Safwat Ibraghith, ambassadeur de l’Etat de Palestine : « La Palestine souhaite être une valeur ajoutée pour le Sénégal et l’Afrique »
Au-delà des liens forts et anciens qui la lient au Sénégal, la Palestine souhaite intensifier ces relations dans d’autres secteurs. C’est pourquoi, selon son ambassadeur à Sénégal, son excellence Safwat Ibraghith, Dakar va abriter l’une des deux antennes africaines de l’Agence palestinienne pour la coopération internationale. Dans cet entretien accordé au « Soleil », le diplomate palestinien est aussi revenu sur ses relations tendues avec Israël et sur l’espoir de son peuple de vivre, un jour, dans une Palestine libre.
Le Sénégal et la Palestine entretiennent des relations anciennes et cordiales, comment appréciez-vous cette proximité entre les deux États ?
Comme vous le savez, nous avons, avec le Sénégal et le peuple sénégalais, des liens forts et historiques qui nous unissent à la juste cause du peuple palestinien depuis l’indépendance du Sénégal et bien avant. A tel point que le drapeau palestinien est devenu un étendard porté haut par la diplomatie sénégalaise. C’est ainsi que le Sénégal préside, de 1976 à nos jours, le Comité des Nations-unies pour l’exercice des Droits inaliénables du Peuple palestinien, seul comité onusien qui promeut directement les revendications légitimes du peuple palestinien. En outre, Sénégal porte la voix de la juste cause du peuple palestinien dans toutes les enceintes internationales que ce soit aux Nations-Unies, à l’Unesco, à l’Oci, avec les Non-alignés, en Asie, en Afrique, en Europe etc.

_ _ _ _ _ _ _

## [Consigne de travail]
D'après l'entretien avec l'ambassadeur de Palestine, quelle ville doit abriter l'une des deux antennes africaines de l'Agence palestinienne pour la coopération internationale ?

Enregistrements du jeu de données

_ _ _ _ _ _ _

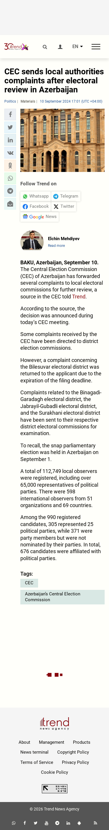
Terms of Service (36, 762)
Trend (78, 296)
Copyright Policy (73, 752)
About (24, 742)
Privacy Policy (75, 762)
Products (81, 742)
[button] (10, 114)
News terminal (34, 752)
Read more (56, 246)
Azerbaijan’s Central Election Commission (52, 596)
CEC (29, 582)
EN (75, 46)
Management (51, 742)
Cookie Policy (54, 772)
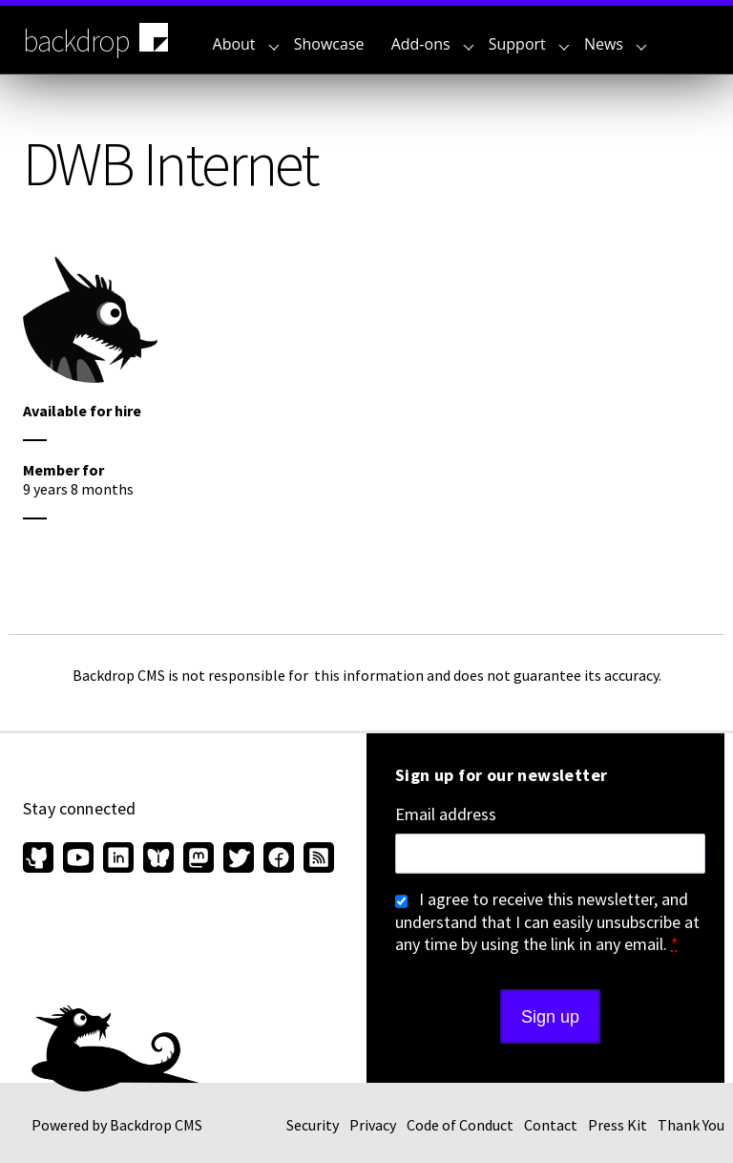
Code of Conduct (460, 1124)
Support (529, 43)
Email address (445, 814)
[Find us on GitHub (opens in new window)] (40, 859)
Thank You (691, 1124)
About (246, 43)
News (615, 43)
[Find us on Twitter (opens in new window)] (239, 859)
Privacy (372, 1124)
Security (312, 1124)
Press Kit (617, 1124)
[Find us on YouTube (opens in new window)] (78, 859)
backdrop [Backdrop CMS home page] (98, 39)
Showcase (329, 43)
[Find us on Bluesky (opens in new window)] (158, 859)
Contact (550, 1124)
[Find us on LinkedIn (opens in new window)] (118, 859)
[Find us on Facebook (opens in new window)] (279, 859)
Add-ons (432, 43)
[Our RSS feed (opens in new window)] (316, 859)
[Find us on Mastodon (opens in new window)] (198, 859)
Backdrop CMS (156, 1124)
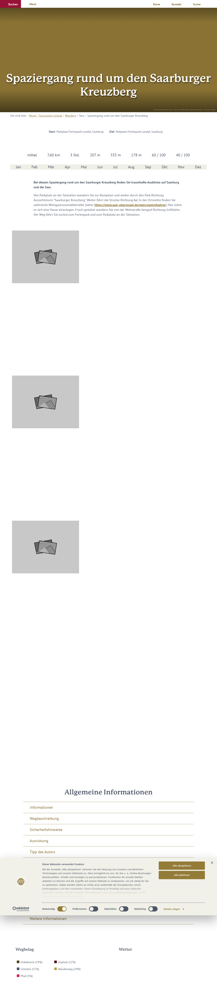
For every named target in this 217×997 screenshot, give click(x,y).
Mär (51, 167)
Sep (148, 167)
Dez (198, 167)
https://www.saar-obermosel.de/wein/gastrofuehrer (130, 205)
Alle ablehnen (182, 956)
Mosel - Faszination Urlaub (45, 116)
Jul (115, 167)
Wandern (70, 116)
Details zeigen (172, 990)
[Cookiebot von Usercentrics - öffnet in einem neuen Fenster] (21, 990)
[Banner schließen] (212, 944)
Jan (18, 167)
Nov (181, 167)
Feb (34, 167)
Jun (100, 167)
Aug (131, 167)
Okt (164, 167)
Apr (67, 167)
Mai (84, 167)
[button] (10, 4)
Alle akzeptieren (182, 947)
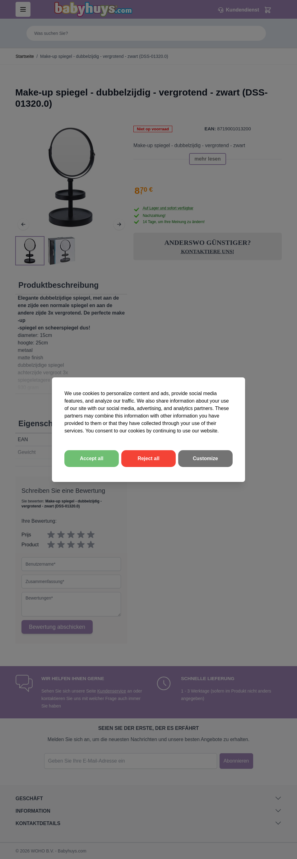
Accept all (92, 458)
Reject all (148, 458)
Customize (205, 458)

_ _ _ _ _ _ _

## [Réponse complète]
Dakar.